Bucking this trend, the consortium of businessmen who own Poplar Bluff, MO’s Sterling Bank immediately realized the potential of a dynamic display to optimize recognition at its location which enjoys consistent traffic from four directions. The owners contacted Cape Girardeau, MO-based General Sign Co. to develop a monument sign that would deliver maximum exposure. After several meetings, General’s sales and design team reached a consensus with Sterling’s management to accentuate the bank’s unique architecture – a wide, silo-shaped turret provides a distinctive entry atrium – with a majestic, 40-ft.-tall tower visible from all directions. The tower comprises steel angle frame sheathed by multiple layers of Dibond® composite material.

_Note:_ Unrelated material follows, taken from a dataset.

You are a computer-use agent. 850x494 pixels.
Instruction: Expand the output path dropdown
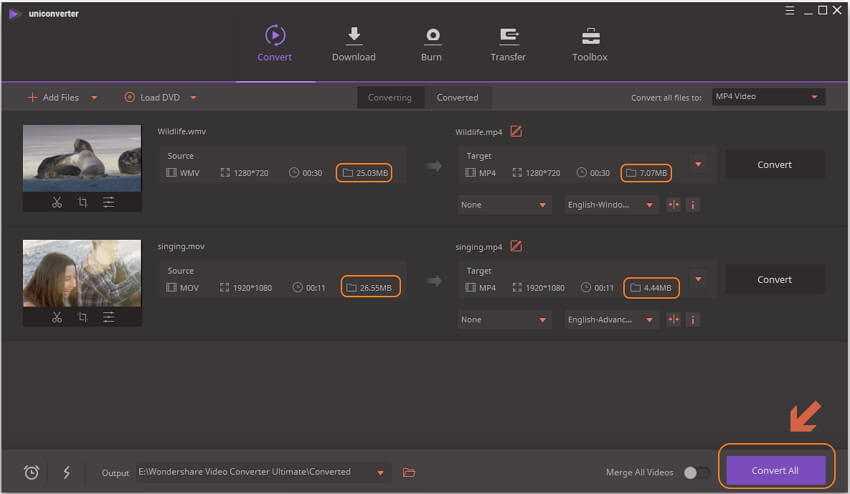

The tower’s graphics feature a stainless-steel, edgelit, .063-in. aluminum channel letter, painted black and illuminated with 6500K white neon, facing each of the tower’s four corners. Electrobits Slimpack transformers power the neon. Also, an acrylic-faced, analog clock with a black, first-surface vinyl face powered by a National Time and Signal Corp. master controller tells the city’s approximately 18,000 residents the time.

Most importantly, a wraparound messageboard display that wraps around the tower comprises its central component. General used Optec Displays boards to provide the wraparound display. Eight-in.-diameter PVC pipe joins the displays to the tower.